CONSIGNE:
Dans le texte proposé, relevez tous les adjectifs employés au superlatif pour qualifier « la version » évoquée dans la première phrase.

TEXTE PROPOSÉ:
_ _ _ _ _

On en reste soi-même
tout ébouriffé : la version la plus socialement obscène des éléphants, la
plus satyrique et la plus clownesque aussi, la plus spectaculairement pulsionnelle, haineuse et grossière de l’homme de pouvoir.
Et c’est malgré tout une
très belle leçon de démocratie.
D’une part, le rappel de
qui détient, et exerce véritablement la souveraineté dans un pays libre, à
revers des spéculations et des pronostics de la logosphère, du modèle
télévisuel des projections, des gloses, des statistiques, des polls achetés et
vendus par les instances médiatico-politiques : l’un des signes de basse intensité
du forum moderne. En terre américaine, l’intérêt du 8 novembre se situe d’abord dans
cet événement, les erreurs cumulées de perception et d’appréciation d’acteurs proposant
et imposant une vision sociale du monde au lieu d’en comprendre le fonctionnement
réel.

_ _ _ _ _

DONNÉES BRUTES:
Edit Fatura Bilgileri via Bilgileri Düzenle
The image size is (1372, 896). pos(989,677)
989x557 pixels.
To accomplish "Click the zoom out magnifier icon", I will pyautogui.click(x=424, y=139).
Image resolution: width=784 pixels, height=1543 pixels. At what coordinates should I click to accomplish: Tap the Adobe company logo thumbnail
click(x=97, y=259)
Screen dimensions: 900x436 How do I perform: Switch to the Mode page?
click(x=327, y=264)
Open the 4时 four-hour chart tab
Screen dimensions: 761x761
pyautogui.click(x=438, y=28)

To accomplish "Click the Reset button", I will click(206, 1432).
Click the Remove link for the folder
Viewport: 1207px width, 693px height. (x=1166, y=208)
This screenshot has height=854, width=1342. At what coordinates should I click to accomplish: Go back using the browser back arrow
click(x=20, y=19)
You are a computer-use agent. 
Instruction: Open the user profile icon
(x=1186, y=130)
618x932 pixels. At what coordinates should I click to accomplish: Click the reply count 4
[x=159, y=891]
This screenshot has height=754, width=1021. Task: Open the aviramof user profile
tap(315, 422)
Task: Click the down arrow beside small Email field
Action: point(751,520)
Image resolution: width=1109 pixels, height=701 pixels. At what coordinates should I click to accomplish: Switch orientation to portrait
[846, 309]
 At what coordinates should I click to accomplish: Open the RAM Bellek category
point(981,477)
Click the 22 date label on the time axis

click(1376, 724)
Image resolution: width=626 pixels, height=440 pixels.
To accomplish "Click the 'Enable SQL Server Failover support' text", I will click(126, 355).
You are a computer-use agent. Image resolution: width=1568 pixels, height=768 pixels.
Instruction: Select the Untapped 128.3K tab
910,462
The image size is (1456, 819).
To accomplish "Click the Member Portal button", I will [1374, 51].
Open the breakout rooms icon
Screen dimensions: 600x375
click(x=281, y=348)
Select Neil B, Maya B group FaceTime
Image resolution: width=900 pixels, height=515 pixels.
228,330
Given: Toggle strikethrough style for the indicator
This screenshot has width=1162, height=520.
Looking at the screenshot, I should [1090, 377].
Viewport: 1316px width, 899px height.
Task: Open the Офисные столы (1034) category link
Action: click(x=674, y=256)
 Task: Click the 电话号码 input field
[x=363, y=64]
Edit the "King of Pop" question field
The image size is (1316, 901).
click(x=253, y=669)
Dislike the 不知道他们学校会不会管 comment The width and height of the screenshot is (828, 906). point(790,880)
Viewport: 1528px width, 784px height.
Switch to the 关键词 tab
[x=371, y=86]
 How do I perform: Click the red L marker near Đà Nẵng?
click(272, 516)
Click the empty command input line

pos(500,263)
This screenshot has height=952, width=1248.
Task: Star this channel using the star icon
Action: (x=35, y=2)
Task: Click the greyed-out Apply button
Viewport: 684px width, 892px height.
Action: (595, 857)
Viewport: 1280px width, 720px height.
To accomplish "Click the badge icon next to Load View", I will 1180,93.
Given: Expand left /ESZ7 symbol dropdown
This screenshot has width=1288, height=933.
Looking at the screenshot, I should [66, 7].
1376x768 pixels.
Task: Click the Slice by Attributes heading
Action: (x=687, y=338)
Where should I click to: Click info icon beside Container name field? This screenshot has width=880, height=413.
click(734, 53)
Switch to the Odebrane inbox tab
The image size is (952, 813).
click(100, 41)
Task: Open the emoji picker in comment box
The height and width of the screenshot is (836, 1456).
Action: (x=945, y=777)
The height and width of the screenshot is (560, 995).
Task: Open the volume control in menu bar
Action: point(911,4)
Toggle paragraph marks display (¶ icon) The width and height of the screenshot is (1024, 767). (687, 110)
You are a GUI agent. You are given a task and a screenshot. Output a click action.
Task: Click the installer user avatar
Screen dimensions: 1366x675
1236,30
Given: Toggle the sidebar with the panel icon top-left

_ _ _ _ _

CORRIGÉ:
obscène, satyrique, clownesque, pulsionnelle, haineuse, grossière